# start of DATA SHOWN
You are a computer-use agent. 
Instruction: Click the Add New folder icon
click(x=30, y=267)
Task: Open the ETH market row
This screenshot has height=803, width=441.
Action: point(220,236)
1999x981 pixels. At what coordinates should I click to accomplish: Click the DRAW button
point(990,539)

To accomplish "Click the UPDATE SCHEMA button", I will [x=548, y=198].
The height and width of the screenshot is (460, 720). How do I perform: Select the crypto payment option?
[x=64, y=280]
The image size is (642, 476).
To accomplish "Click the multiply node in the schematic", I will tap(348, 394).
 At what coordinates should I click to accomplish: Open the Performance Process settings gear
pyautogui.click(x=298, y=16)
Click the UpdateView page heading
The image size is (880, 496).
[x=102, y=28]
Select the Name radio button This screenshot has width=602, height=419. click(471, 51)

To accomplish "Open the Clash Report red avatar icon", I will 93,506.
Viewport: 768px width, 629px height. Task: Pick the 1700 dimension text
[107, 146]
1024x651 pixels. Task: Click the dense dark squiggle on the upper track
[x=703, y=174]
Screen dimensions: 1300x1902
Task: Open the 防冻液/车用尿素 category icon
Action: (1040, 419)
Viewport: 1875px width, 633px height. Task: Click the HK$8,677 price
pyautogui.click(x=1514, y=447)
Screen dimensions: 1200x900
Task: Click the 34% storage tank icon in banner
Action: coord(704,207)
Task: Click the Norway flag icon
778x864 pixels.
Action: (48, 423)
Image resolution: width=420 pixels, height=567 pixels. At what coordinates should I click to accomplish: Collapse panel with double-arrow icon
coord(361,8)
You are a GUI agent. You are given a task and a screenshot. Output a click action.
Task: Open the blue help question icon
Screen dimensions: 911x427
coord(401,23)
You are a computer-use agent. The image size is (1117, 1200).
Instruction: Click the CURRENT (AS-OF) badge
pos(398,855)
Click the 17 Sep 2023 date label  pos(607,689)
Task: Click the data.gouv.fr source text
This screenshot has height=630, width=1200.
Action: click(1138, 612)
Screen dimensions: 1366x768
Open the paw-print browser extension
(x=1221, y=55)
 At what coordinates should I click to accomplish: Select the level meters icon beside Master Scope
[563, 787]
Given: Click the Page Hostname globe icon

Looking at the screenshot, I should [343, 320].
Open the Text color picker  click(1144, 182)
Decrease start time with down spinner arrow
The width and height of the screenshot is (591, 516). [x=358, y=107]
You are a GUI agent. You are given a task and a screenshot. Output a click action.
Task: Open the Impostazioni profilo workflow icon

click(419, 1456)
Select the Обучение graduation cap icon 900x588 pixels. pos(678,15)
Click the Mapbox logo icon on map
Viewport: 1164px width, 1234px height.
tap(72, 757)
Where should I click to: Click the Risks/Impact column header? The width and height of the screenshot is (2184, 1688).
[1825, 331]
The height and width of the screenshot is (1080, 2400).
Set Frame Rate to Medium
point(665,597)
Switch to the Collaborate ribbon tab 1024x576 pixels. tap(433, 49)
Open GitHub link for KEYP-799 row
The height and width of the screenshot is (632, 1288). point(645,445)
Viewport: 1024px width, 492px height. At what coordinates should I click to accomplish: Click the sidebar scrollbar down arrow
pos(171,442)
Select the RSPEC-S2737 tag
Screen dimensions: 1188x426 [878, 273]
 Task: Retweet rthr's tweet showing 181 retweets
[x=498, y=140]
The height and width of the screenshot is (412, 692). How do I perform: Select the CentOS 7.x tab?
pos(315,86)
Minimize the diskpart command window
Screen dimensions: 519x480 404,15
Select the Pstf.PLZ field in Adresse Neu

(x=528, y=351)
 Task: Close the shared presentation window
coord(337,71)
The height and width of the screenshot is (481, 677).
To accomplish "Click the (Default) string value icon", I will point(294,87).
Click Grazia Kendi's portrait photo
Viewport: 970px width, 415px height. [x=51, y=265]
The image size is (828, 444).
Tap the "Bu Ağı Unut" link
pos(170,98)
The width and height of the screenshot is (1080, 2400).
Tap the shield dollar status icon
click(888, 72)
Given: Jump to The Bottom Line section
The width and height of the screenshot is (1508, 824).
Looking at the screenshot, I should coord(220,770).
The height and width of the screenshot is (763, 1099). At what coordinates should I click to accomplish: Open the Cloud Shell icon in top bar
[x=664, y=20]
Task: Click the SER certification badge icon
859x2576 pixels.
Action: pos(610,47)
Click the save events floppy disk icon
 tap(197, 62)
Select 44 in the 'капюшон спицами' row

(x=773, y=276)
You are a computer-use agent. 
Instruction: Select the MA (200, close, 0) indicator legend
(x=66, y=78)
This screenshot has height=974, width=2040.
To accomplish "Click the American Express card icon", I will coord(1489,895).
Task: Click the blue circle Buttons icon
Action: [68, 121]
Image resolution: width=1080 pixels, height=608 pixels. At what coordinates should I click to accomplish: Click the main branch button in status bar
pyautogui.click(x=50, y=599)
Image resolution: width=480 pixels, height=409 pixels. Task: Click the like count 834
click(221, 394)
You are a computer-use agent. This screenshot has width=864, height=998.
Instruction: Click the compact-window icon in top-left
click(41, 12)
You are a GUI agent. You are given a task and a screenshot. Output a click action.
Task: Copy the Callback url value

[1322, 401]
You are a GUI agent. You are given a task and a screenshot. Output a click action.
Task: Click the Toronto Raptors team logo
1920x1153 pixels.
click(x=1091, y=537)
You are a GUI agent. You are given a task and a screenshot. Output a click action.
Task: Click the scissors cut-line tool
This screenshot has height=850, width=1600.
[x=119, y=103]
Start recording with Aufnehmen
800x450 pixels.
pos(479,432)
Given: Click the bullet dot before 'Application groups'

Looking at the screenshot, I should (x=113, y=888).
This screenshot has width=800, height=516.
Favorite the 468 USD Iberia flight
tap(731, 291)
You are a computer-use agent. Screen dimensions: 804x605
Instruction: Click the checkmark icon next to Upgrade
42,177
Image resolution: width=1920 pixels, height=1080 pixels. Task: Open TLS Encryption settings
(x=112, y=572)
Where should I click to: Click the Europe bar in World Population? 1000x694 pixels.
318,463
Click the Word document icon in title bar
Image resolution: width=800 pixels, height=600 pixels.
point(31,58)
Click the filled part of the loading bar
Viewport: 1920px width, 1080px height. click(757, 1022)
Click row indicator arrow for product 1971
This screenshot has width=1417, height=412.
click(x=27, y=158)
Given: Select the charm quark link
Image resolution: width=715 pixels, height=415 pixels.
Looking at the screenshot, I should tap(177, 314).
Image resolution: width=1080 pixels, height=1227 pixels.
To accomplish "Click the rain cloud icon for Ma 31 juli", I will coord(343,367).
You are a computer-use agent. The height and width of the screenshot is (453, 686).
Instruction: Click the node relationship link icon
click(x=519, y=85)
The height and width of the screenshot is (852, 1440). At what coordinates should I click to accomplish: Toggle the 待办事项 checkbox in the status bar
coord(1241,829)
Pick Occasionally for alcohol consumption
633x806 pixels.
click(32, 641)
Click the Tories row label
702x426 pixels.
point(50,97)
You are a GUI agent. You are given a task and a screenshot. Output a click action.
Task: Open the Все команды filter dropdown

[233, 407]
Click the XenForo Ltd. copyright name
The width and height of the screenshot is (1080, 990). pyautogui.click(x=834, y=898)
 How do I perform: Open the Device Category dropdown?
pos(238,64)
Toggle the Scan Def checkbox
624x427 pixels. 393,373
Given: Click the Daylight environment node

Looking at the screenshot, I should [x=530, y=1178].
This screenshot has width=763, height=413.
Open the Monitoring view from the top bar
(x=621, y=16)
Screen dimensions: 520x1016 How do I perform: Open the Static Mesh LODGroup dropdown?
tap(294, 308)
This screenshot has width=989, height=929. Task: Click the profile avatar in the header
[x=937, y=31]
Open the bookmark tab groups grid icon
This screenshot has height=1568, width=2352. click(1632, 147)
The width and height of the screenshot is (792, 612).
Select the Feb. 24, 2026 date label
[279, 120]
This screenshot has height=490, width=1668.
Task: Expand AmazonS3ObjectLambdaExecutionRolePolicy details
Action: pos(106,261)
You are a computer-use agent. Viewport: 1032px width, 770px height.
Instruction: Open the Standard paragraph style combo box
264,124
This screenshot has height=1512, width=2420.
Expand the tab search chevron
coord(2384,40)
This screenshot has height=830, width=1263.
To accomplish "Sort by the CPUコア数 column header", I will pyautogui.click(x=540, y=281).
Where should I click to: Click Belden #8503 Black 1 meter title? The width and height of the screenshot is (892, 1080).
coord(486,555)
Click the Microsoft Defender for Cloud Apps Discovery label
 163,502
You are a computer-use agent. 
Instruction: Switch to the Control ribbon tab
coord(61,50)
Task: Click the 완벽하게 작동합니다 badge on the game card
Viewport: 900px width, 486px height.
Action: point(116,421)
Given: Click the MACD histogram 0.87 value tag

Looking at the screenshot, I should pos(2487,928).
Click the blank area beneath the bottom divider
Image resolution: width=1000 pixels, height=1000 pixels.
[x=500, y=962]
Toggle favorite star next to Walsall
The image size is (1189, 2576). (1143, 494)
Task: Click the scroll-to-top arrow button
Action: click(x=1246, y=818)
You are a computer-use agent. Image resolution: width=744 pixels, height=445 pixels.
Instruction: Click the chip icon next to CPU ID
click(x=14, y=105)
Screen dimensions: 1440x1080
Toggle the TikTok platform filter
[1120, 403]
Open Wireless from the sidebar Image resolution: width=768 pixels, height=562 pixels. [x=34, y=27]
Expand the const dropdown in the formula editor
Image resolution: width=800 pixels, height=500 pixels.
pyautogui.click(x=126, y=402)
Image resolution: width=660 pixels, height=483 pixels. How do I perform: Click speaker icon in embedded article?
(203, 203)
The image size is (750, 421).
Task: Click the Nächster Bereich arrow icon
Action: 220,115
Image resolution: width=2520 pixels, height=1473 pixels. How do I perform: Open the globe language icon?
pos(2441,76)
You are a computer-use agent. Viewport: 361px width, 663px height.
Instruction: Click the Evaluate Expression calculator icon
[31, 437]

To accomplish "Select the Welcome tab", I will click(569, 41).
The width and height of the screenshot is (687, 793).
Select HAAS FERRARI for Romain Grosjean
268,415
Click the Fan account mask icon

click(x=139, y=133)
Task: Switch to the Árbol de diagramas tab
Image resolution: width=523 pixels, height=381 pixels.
# end of DATA SHOWN
Copy out the entries between the lines holding "Given: Click the MACD" and "pos(2441,76)", inclusive, with no changes.

Given: Click the MACD histogram 0.87 value tag

Looking at the screenshot, I should pos(2487,928).
Click the blank area beneath the bottom divider
Image resolution: width=1000 pixels, height=1000 pixels.
[x=500, y=962]
Toggle favorite star next to Walsall
The image size is (1189, 2576). (1143, 494)
Task: Click the scroll-to-top arrow button
Action: click(x=1246, y=818)
You are a computer-use agent. Image resolution: width=744 pixels, height=445 pixels.
Instruction: Click the chip icon next to CPU ID
click(x=14, y=105)
Screen dimensions: 1440x1080
Toggle the TikTok platform filter
[1120, 403]
Open Wireless from the sidebar Image resolution: width=768 pixels, height=562 pixels. [x=34, y=27]
Expand the const dropdown in the formula editor
Image resolution: width=800 pixels, height=500 pixels.
pyautogui.click(x=126, y=402)
Image resolution: width=660 pixels, height=483 pixels. How do I perform: Click speaker icon in embedded article?
(203, 203)
The image size is (750, 421).
Task: Click the Nächster Bereich arrow icon
Action: 220,115
Image resolution: width=2520 pixels, height=1473 pixels. How do I perform: Open the globe language icon?
pos(2441,76)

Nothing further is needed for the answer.